1. Introduction and Glossary 2. How's my complexion? 3. Updating that little black book 4. Delayed gratification

How’s my complexion?

If the efficiency of mirroring enterprise structure with database structure is the greatest benefit of a distributed database system, the greatest disadvantage is the resulting complexity. Networked users everywhere can and do make changes to their local data, and sometimes, hopefully unwittingly, to remote data. (If the system is well-built, users don’t even know that some of their data actually originates from another city rather than under their own desks.) Especially along shared boundaries, two users may attempt to update the same record at the same time, both moving the same street segment, for instance, but in different directions. What happens then? Will one user’s change be ignored or overwritten by the other? If the system is distributed, but the network is down, and each user changes her own copy of the same street segment, will their two databases remain inconsistent with each other? This multiuser example of potential data corruption is only one of several threats to a distributed organization’s data. In fact, threats to data integrity, whether deliberate or accidental, are largely responsible for the creation of databases in the first place: databases are designed to protect data.
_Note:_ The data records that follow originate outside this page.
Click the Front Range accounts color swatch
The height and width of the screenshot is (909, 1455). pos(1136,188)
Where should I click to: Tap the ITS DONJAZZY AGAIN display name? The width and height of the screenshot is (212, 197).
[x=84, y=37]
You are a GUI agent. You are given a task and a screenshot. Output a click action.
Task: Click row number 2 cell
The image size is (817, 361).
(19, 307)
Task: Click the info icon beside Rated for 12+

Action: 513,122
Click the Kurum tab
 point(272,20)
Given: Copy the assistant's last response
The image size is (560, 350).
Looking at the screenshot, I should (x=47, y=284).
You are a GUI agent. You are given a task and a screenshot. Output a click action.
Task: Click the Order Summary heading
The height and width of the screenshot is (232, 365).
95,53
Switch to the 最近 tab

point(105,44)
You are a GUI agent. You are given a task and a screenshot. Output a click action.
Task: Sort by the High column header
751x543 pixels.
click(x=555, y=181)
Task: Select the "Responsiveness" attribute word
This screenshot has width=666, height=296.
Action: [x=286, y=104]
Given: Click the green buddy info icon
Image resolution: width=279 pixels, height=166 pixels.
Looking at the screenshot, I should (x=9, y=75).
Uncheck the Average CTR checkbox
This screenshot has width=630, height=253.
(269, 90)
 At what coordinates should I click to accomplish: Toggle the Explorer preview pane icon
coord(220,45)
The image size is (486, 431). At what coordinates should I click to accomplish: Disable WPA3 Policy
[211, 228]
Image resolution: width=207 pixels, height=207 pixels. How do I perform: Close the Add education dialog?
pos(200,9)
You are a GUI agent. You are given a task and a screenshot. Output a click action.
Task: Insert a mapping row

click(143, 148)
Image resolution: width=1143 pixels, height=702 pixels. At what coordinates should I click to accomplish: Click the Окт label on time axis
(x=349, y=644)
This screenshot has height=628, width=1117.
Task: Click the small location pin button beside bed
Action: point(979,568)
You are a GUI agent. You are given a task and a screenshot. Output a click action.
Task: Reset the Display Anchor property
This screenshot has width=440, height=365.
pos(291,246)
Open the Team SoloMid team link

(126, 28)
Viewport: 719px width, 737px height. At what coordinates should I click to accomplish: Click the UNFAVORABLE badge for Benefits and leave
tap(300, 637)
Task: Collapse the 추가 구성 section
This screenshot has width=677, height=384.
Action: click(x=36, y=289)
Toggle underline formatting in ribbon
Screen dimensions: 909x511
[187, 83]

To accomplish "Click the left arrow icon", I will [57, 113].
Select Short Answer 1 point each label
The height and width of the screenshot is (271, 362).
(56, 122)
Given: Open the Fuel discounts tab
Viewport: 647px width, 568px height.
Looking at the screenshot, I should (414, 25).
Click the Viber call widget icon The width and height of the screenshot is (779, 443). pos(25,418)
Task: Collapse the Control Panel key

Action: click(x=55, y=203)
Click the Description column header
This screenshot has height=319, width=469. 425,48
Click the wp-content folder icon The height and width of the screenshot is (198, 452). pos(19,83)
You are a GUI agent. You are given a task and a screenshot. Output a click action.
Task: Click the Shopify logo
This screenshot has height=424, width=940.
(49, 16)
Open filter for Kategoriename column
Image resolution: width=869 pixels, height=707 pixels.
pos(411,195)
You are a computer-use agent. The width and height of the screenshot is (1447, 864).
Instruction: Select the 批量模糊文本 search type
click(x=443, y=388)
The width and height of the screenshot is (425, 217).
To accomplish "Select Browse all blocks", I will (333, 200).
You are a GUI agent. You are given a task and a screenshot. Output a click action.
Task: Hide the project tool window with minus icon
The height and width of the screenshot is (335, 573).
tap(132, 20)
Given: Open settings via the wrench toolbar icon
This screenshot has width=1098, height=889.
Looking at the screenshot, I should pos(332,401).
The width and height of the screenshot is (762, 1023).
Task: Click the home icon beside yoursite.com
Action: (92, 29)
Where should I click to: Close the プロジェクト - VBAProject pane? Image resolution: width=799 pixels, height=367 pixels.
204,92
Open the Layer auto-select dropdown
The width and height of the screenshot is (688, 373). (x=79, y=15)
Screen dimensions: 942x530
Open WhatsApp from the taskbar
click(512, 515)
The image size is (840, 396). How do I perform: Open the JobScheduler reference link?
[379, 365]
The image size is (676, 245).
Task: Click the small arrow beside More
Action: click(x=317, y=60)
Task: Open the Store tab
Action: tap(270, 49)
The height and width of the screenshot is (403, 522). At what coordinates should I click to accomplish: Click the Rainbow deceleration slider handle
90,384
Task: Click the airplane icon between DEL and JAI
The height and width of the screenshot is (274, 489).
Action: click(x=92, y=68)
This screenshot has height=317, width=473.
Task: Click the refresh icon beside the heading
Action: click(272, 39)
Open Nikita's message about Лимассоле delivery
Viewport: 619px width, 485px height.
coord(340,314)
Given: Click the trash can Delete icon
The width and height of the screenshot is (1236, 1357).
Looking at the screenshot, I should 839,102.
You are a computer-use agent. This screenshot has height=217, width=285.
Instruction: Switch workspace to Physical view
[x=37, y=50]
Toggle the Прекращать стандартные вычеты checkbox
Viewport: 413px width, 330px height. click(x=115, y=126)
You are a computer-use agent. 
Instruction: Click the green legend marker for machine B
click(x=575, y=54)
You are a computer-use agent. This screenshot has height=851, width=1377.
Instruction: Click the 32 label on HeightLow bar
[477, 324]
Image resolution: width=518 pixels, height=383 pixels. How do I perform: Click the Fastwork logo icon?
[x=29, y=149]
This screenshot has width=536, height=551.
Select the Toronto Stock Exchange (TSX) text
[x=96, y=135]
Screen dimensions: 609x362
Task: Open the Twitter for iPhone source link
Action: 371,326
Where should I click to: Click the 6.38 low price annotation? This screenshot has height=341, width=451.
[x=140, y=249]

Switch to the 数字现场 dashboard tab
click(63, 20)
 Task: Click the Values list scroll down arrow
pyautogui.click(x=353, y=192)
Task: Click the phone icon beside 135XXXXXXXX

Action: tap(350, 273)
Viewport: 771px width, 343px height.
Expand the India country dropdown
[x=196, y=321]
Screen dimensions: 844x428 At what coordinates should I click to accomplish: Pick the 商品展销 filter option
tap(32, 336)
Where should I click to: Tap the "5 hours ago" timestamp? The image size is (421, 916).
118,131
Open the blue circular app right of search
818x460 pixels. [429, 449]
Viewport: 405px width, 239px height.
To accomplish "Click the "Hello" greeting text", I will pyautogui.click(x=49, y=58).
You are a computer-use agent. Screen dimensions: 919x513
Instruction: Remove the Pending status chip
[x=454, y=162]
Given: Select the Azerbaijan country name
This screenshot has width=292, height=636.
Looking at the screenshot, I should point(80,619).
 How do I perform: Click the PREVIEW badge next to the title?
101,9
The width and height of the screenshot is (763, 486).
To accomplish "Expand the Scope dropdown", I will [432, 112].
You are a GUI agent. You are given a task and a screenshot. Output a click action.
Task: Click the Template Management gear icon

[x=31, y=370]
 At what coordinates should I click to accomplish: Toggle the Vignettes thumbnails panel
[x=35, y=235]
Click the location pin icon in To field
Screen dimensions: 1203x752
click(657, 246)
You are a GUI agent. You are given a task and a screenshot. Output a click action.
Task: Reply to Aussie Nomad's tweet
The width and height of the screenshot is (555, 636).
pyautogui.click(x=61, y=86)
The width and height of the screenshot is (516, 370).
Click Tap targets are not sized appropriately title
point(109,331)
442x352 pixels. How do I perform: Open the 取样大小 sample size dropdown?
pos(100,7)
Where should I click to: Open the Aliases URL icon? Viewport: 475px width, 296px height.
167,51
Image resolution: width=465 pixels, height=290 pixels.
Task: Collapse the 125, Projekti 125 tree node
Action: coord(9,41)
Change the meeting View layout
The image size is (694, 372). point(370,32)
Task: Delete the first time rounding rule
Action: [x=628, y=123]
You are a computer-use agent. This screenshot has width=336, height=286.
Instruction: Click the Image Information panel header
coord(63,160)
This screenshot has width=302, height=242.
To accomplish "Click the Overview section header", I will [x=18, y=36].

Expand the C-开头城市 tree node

Database theory: a quickie. Databases protect data integrity, recovery, and concurrency with mechanisms that prevent users from entering bad data, losing data during a system failure, or corrupting existing data. New database users learn about integrity during their first database design effort. Because different users have different opinions regarding data entry, databases respond with integrity rules to guarantee that, for instance, "Avenue" will always be abbreviated as "Ave" or that streams will only flow downhill. Recovery and concurrency are less obvious data protection mechanisms. All disk heads must eventually crash; databases respond with recovery procedures to minimize data loss. Multiple database users touch the same data at the same time; databases respond with concurrency control mechanisms to prevent interference of one request with another, avoiding lost updates (as in the previous example) or inconsistent analyses.

To deliver their data-protection guarantee, particularly regarding recovery and concurrency, databases apply the same rules to every request (or transaction) by every user. Specifically, databases take an all-or-nothing approach called atomicity to each user’s request. If a database is able to complete all parts of a user’s request successfully, it still is not finished--it must then perform an operation called a commit. Like a fighter pilot painting a star on his plane’s nose for each enemy shot down, the database logs each successfully completed transaction as committed. If unable to complete any part of a request, however, the database reverts or "rolls back" to the state preceding the request, undoing every part of the transaction. Even if the system crashes in the middle of a transaction, then, during the recovery process, the absence of a commit signals the need to roll back the disrupted transaction. Atomic transactions guarantee that, for example, your request to delete all alleyways will either succeed or fail completely, never delete just some alleyways, get disrupted, and then, unbeknownst to you, fail to finish the job.

Hand in hand with atomicity is database locking, a mechanism that prevents simultaneous transactions on the same data from interfering with each other. The moment one user begins to edit a street segment, the database locks that segment’s table, or a subset of the table records, or even the single record itself, until after the edit has been committed. While locked, no other user can edit, or, in some implementations, even see the segment. (While this strategy solves concurrency problems, it raises new ones, such as deadlocks, beyond the scope of this discussion. The key concept, though, is that locks prevent conflicts and protect data concurrency.)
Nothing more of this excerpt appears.